I wrote partitions to solve the fully general problem, but it can be used with restrictions too. You can constrain the set of elements in the sum, and the maximum number of times any one elements can appear, as well as fixing the total number of terms that will appear in the final sum.
See the demo for a few examples of use.
Thanks a lot, I was looking for this function.
Suppose I wish to list out the integer partitions of 10, using the numbers [1,2,3,4]? The solutions are easy to delineate. Look at the largest element of the candidate members of the partition, in this case, pivot around the number 4. How many times can 4 potentially appear in that sum? Clearly, we may be able to form the total of 10 by including the number 4 a total of 0, 1, or 2 times. If so, then we can reduce the problem.
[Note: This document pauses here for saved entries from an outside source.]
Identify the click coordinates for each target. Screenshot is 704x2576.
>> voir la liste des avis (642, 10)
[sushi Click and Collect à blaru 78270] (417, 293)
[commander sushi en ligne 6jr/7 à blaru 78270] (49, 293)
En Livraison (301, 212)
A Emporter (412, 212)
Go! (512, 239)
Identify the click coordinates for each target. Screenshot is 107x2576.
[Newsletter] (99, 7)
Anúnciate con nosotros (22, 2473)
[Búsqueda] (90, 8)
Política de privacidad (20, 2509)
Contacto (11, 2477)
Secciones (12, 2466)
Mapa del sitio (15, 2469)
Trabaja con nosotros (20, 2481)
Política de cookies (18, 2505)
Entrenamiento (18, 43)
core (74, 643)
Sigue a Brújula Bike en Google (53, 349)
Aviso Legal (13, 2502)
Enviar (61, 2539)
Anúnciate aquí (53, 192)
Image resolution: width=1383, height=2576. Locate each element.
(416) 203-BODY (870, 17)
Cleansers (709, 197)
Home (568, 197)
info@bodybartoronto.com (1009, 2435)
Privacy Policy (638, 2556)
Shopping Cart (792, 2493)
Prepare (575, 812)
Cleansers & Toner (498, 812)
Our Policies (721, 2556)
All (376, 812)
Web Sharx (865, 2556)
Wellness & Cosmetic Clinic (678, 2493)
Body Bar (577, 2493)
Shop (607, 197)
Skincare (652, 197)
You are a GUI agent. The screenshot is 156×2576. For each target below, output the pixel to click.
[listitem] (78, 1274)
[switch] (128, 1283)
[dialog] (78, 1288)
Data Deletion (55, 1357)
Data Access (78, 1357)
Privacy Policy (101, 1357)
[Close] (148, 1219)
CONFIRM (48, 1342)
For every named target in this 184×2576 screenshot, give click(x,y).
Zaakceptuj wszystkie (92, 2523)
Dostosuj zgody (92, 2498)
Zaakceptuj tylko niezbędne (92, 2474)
If 4 appears twice, then we need to find the list of all partitions of 10 - 2*4 = 2, made from the set [1,2,3].
If 4 appears once, then we need to find the list of all partitions of 10 - 1*4 = 6, made from the set [1,2,3].
If 4 appears not at all, then we need to find the list of all partitions of 10 - 0*4 = 10, made from the set [1,2,3].
I can rigorously argue that this procedure must generate all solutions, and do so rather efficiently, to the extent that is possible.
Now, call partitions to solve the problem. See that the last two solutions in the set have 4 appearing twice. There are exactly 2 ways to solve that problem. Before that, we see there were 7 ways to solve the partitions of 6. And there were 14 ways to solve the problem with 4 never appearing at all.
10 0 0 0
8 1 0 0
6 2 0 0
4 3 0 0
2 4 0 0
0 5 0 0
7 0 1 0
5 1 1 0
3 2 1 0
1 3 1 0
4 0 2 0
2 1 2 0
0 2 2 0
1 0 3 0
6 0 0 1
4 1 0 1
2 2 0 1
0 3 0 1
3 0 1 1
1 1 1 1
0 0 2 1
2 0 0 2
0 1 0 2
While partitions has other arguments that complicate the problem slightly by constraining the solution, the basic approach is exactly the same. Simply pivot around the largest member of the set of candidates to form that sum. Once you have determined the number of times 4 may appear in the sum, you can forget about it, and then worry about the rest.
Of course, had I tried to solve the problem partitions(500,1:500) by this approach, this would be a rather time (and memory) consuming task. My vpi toolbox has a tool to enumerate the number of integer solutions:
Or, if you prefer...
two sextillion, three hundred quintillion, one hundred sixty five quadrillion, thirty two trillion, five hundred seventy four billion, three hundred twenty three million, nine hundred ninety five thousand, twenty seven
But then, nothing I could do would solve that problem efficiently.
What algorithm is used or what is the theory behind how the partitions are generated by the program.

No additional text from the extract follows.